Can not use anti join

Hello everyone!

I'm trying to use Rstudio to analyze the reviews of a certain product.

I have already broken down the sentences into words in R, so each word of a sentence is in a separate column right now.

Problem is that it is filled with stop words ( of, in, a, etc), so I tried to use the anti join feature to get rid of them.

Here is how I tried to put the useful words of the reviews into a new dataset:

Cleanwords <- reviews %>% anti_join(my_stop_words)

When I tried to do this, I got this error message:

Error: by must be supplied when x and y have no common variables.
i use by = character()` to perform a cross-join.

So I tried it like this:

Cleanwords <- reviews %>% anti_join(my_stop_words, by =c("word", "stopword"))

But then I got another error message:

Error: Join columns must be present in data.
x Problem with stopword.

Can you help me with this?

Thanks in advance!

Sorry in the beginning I meant to say " each word of a sentence is in a separate ROW right now."

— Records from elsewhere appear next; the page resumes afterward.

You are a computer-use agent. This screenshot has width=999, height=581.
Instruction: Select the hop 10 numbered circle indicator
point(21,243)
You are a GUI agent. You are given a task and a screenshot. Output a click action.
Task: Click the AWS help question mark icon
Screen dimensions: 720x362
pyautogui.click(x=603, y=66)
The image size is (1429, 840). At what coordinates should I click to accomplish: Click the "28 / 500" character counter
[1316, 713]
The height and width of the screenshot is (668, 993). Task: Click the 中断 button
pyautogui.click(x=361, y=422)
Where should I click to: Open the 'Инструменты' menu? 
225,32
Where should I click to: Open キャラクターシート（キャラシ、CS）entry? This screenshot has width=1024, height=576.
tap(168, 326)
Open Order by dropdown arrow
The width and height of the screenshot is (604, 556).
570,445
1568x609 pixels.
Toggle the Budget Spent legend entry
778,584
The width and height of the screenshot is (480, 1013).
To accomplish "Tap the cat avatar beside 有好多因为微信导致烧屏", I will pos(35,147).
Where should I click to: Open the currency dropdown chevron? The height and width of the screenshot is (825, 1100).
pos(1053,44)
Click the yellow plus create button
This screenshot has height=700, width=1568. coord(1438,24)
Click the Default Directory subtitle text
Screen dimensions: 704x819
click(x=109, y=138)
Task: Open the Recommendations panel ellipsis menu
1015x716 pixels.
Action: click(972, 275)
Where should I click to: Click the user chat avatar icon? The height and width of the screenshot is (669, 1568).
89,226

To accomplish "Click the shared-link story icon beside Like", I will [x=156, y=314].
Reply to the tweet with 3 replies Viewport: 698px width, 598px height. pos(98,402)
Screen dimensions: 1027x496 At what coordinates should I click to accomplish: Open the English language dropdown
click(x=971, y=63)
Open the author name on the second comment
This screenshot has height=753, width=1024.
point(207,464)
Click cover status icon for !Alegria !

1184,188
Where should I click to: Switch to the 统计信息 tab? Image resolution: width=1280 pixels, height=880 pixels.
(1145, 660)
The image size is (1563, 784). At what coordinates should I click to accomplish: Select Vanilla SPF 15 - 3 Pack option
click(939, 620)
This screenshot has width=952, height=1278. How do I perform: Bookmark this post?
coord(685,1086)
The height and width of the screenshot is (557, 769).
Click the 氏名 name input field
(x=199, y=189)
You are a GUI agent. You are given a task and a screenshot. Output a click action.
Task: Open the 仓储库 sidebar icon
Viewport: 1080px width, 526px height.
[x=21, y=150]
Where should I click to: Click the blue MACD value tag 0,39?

Here is an example that I think fits your case.

reviews <- data.frame(word = c("bread", "of", "toast", "in"))
stop_words <- data.frame(stopword = c("of", "in"))       
anti_join(reviews, stop_words, by = c(word = "stopword"))
   word
1 bread
2 toast

Thank you for your advice!

My problem however, is that in my "reviews" dataframe I have more than 4000 words, and in my "my_stop_words" dataframe, I have like 150 words.

With the method you mentioned, I should enumerate all words manually..? :frowning:

If you already have data frames with the words, there is no need to make new ones. I had to do that to have something to work with. If you cannot get the method to work. Please post a small sample of your data. You can use the output of the command

dput(head(reviews))

Please place lines containing only three back ticks just before and after the pasted output, like this
```
your output here
```


structure(list(word = c("would", "be", "nice", "to", "have", 
"a")), row.names = c(NA, 6L), class = c("tbl_df", "tbl", "data.frame"))

like this?

Using the data you posted and a stop_words data frame that I made by hand, I can filter out the words "to" and "a" with this code. I believe you have a stop_words data frame already, so you should be able to use it, changing the column name in the anti_join from stopword to whatever it is in your data frame.

stop_words <- data.frame(stopword = c("to", "a")) 

review <- structure(list(word = c("would", "be", "nice", "to", "have", 
                         "a")), row.names = c(NA, 6L), class = c("tbl_df", "tbl", "data.frame"))
anti_join(review, stop_words, by = c(word = "stopword"))
# A tibble: 4 x 1
  word 
  <chr>
1 would
2 be   
3 nice 
4 have 

Thanks a lot, I think that worked! :slight_smile:

My next step would be analyzing the text by the first 2 words or first 3 words in a sentence, just to get a clear picture of the nature of these reviews (sad, disappointed, satisfied, etc).

I'll try to do that on my own tomorrow, but I have a feeling that I'll be back with another question..:smiley:

If you "think that worked" perhaps you would consider verifying this and mark it as solved as a courtesy to the community.

Hello, welcome to the community!

For something like this your should consider tidytext package.